Das Studio von Fotograf und Modeschöpfer Christoph Marti ist ein Paradies für Fashion-Begeisterte. Zahlreiche Bilder von Models, die der Biberister abgelichtet hat, schmücken die Zimmerwände. Im Hintergrund der fotografierten Frauen zeigt sich nicht selten der Eifelturm in seiner vollen Pracht.

Das Herzstück des Raumes ist die hell gestaltete Ecke mit reichlich Kamera- und Licht-Zubehör. Hier rückt der Fotograf, der ursprünglich eine Lehre als Koch abgeschlossen hat, seine Models ins beste Licht.

Nach jahrelangem Fotografieren wagt das Jungtalent nun den mutigen Schritt in Richtung Modebranche und lanciert seine eigene Kollektion. Die Kleidungsstücke zeigt er demnächst an einer Modenschau.

Jugendförderpreis erhalten

Doch wie entdeckte der gelernte Koch seine Leidenschaft für das Fotografieren und für die Mode? «Gute Frage», sagt Marti lächelnd und denkt an seine Kindheit zurück. «Damals habe ich meinem Bruder dauernd die Kamera geklaut und damit Bilder geknipst», erinnert er sich.

Als Jugendlicher erweiterte er sein Hobby und gründete im Jahr 2011 das nicht kommerzielle Internet- und Kabel-TV-Projekt «SwissYouthTV», das er aber bereits wieder eingestellt hat.

Für das TV-Projekt erhielt er damals den kantonalen Jugendförderpreis und wirkte drei weitere Jahre in der Jury mit. So ist der Biberister der Meinung, dass man Jungtalenten helfen soll. Er fördert heute – unter dem Namen «Major Scouting» – ungefähr zwanzig Newcomer-Models und unterstützt zusätzlich einige Youtube-Partner. Den Neulingen biete er kostenlose Test-Shootings und Beratungen an, was eher ungewöhnlich für eine Modelagentur sei.

In seiner Arbeit mit den Models beschäftigte sich Christoph Marti zunehmend mit Fashion und entwarf bereits letztes Jahr eine eigene T-Shirt-Kollektion.
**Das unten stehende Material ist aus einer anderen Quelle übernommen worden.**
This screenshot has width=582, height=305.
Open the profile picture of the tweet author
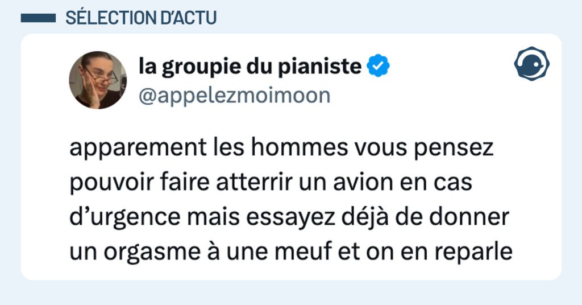[98, 80]
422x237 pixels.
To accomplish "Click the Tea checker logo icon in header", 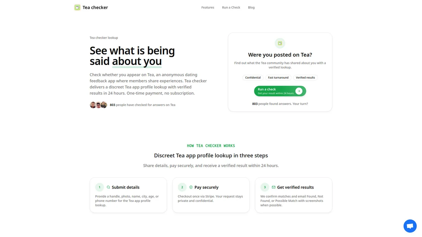I will [x=77, y=7].

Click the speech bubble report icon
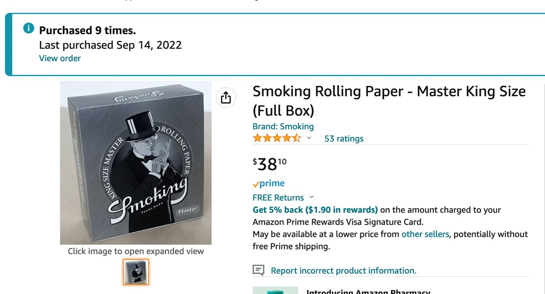(258, 270)
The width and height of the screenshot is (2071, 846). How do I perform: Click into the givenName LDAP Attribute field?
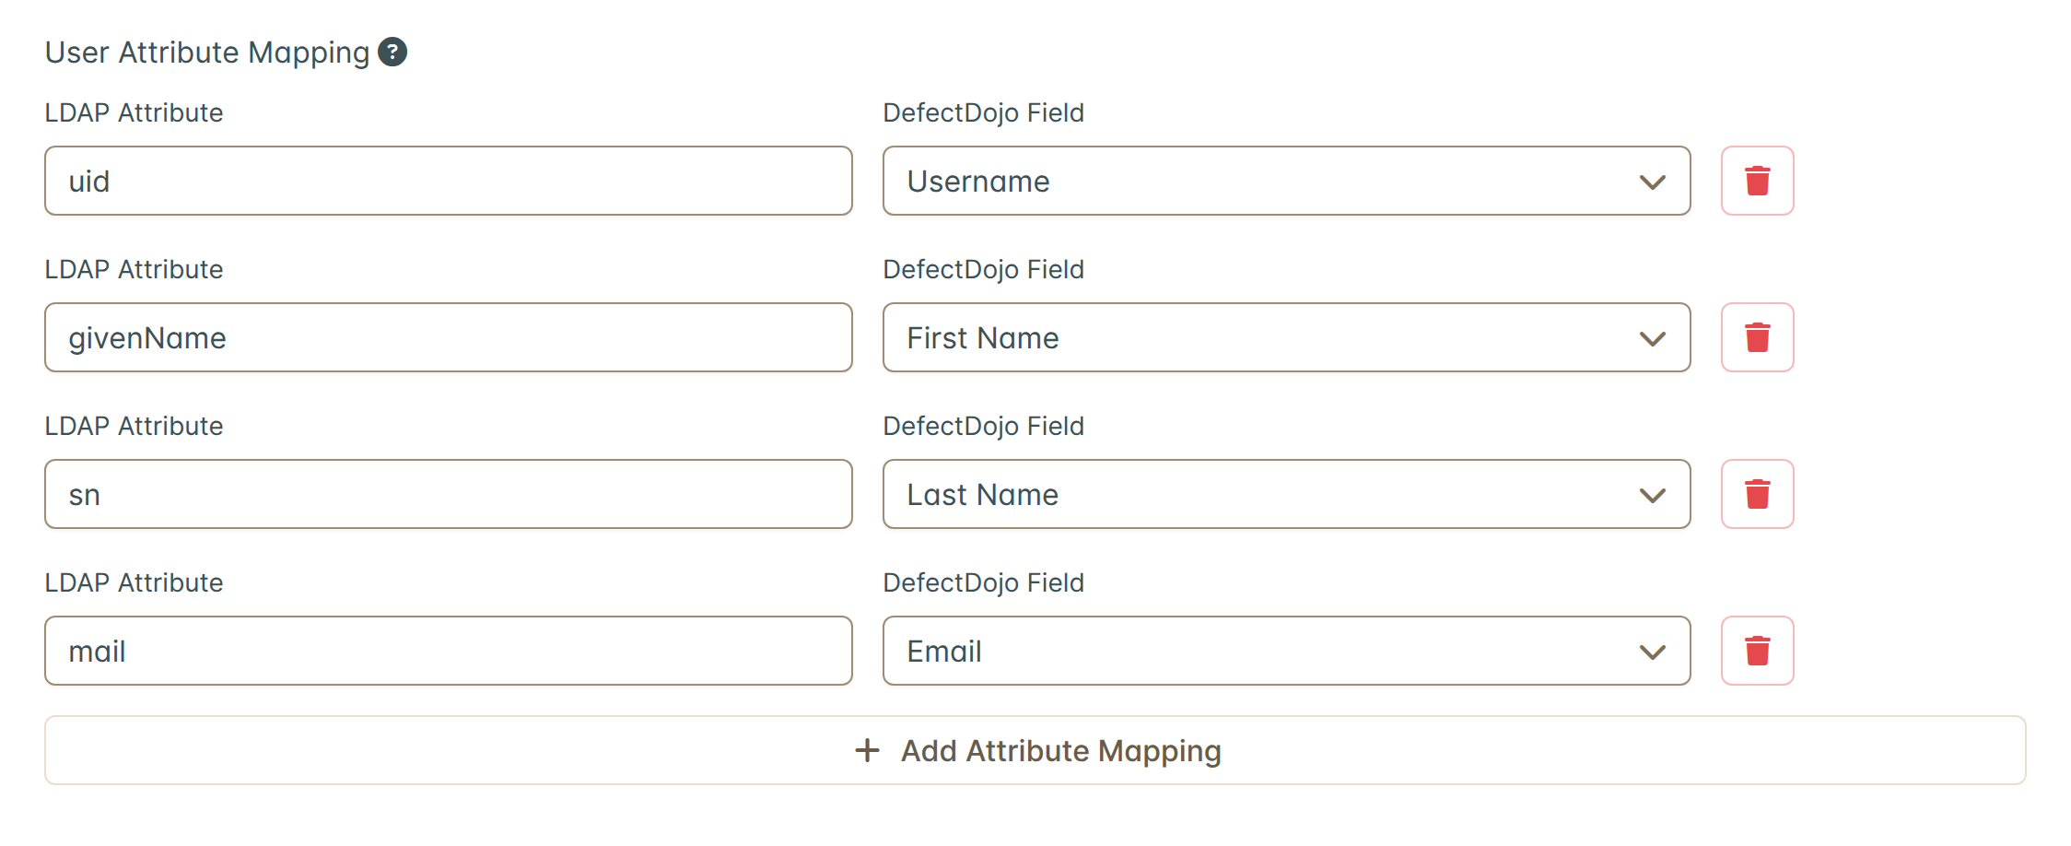coord(449,337)
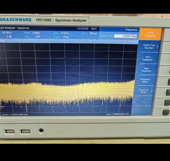Click the chevron beside Center Freq Step Size
Viewport: 170px width, 161px height.
pyautogui.click(x=158, y=46)
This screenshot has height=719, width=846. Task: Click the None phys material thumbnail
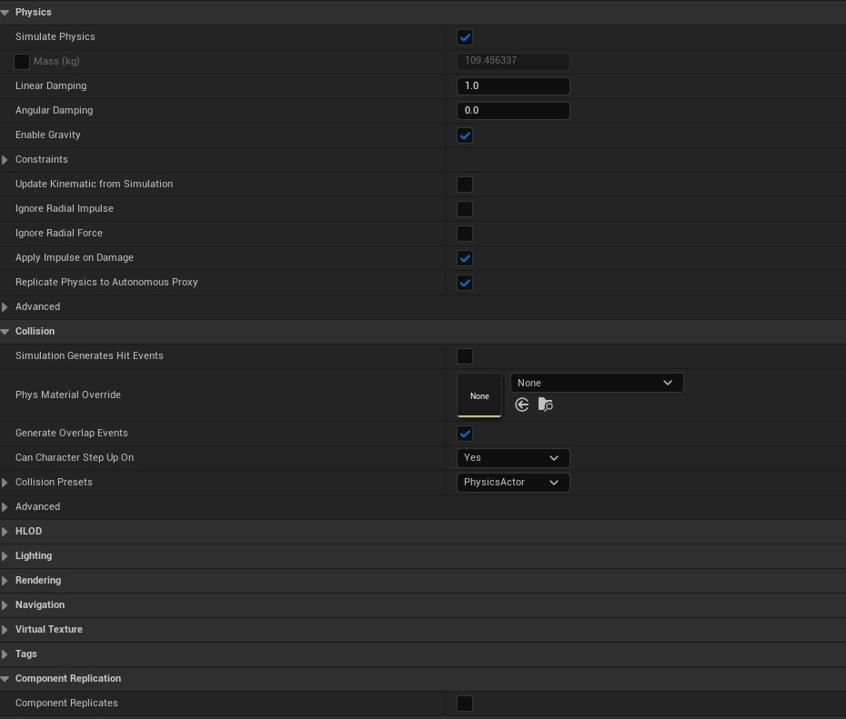pos(479,395)
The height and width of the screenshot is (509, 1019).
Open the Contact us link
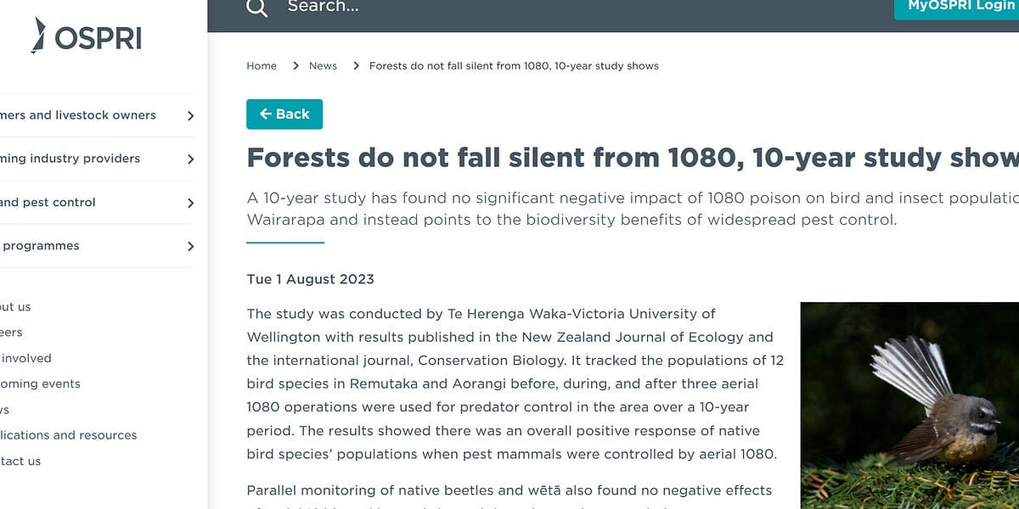pyautogui.click(x=20, y=461)
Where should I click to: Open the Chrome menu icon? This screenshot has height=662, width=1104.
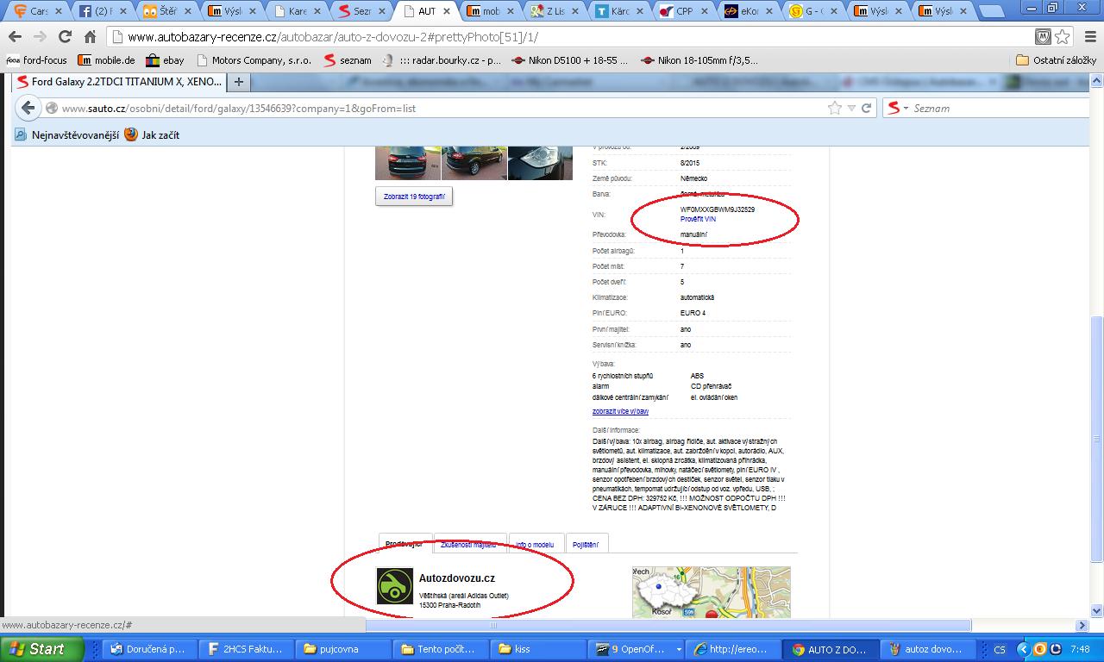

An seiner Modenschau will er eine breitere Palette von Kleidern auf die Bühne bringen. «Die jetzige Kollektion ergänzt sich mit der letztjährigen», sagt der Modeschöpfer.
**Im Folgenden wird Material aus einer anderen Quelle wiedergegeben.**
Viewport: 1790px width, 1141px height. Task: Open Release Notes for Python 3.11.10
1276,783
So werden die 42 Kleidungsstücke von fünfzehn Models präsentiert. Wem ein Exemplar während der Show ins Auge springt, kann die Kollektion bereits einen Tag nach der Modenschau auf der Website des Designers unter die Lupe nehmen.

Lookbook 2016 des Biberister

Ausgleich beim Kochen

Erholung von der kräftezehrenden Fashion-Welt findet der gelernte Koch in der Küche. «Das Kochen bietet mir eine Abwechslung zum oberflächlichen Alltag der Modebranche», meint er. Zusätzlich sei ihm so, in der finanziell unberechenbaren Berufswelt der Fotografen und Modedesigner, weiterhin ein Einkommen gesichert.

Obwohl er zeitweise für Fotoaufträge nach Paris oder London reist und in beiden Städten jeweils ein Partnerstudio hat, herrscht nicht immer Friede, Freude, Eierkuchen. «Die Anzahl der Shootings, für die ich gebucht werde, variiert immer», betont der Biberister.

Das Einkommen schwanke, weshalb der Fotograf von einem riskanten Geschäft spricht. Deshalb geht das Jungtalent in der Zukunft von einer Kombination der verschiedenen Berufswelten aus, in denen er tätig ist.

Momentan setze der 19-Jährige den Schwerpunkt auf die Mode, weil er die kommende Show als eine einmalige Chance betrachtet. «Die Resonanz, die ich mit der Modenschau erhalte, wird den weiteren Verlauf meiner Karriere bestimmen», erklärt er.

 Modenschau Samstag, 25. Juni, um 20 Uhr in der Rothushalle, Solothurn.